The R26 begins in the town of Rouxville, at a t-junction with the N6 national route. It begins by going north-east for 30 kilometres to meet the north-western terminus of the R726 road and bypass the town of Zastron. From Zastron, the R26 goes northwards for 65 kilometres, following the borderline with Lesotho, through Van Stadensrus, to the town of Wepener near the Van Rooyen's Gate border with Lesotho, where it meets the R702 road. The R702 & R26 become one road for 8 kilometres westwards. Just after crossing the Caledon River, at the northern terminus of the R701 road (a four-way junction), the R702 remains as the road westwards while the R26 turns northwards.

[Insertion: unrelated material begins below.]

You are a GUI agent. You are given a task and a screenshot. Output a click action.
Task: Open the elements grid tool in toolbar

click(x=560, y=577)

The R26 continues north-east, still following the Lesotho borderline, for 28 kilometres to the town of Hobhouse, where it meets the southern terminus of the R709 road. From Hobhouse, the R26 goes north-east for 40 kilometres to reach a junction with the N8 national route. They form one road eastwards for 12 kilometres before the N8 becomes its own road southwards towards Maseru while the R26 turns northwards and bypasses the town of Ladybrand to the east.

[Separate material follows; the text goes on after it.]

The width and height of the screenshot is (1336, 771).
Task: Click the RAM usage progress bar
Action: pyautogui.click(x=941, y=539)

From Ladybrand, the R26 continues northwards for 35 kilometres to the town of Clocolan, where it meets the south-eastern terminus of the R708 road. From Clocolan, the R26 goes eastwards for 30 kilometres to the town of Ficksburg, which is another border point into Lesotho. Just after Ficksburg, the R26 meets the south-eastern terminus of the R70 road. From the R70 junction, the R26 goes north-east for 40 kilometres, following the Lesotho borderline again, to the town of Fouriesburg, where it meets the western terminus of the R711 road.

From Fouriesburg, the R26 goes northwards for 48 kilometres to the city of Bethlehem. At the intersection with the N5 national route in Bethlehem, where it meets the southern terminus of the R76 road, the R26 joins the N5 eastwards for a few kilometres up to the Hospital Road junction, where the N5 becomes the road southwards and the R26 becomes the road northwards. It turns to the north-east and meets the western end of the R714 road just after.

From the R714 junction in Bethlehem, the R26 goes northwards for 48 kilometres to bypass the town of Reitz and intersect with the R57 road. From the R57 junction, the R26 proceeds northwards for 58 kilometres, bypassing Tweeling, to reach an intersection with the R34 road. The R26 & R34 become one road eastwards, crossing the Wilge River into the town of Frankfort.

East of Frankfort, the R26 becomes its own road, going north-north-east for 28 kilometres, meeting the eastern terminus of the R716 road, to the town of Villiers, where it ends at an off-ramp junction with the N3 national route and the R103 route just north of the N3's Wilge Toll Plaza and just south of the N3's Vaal River Bridge.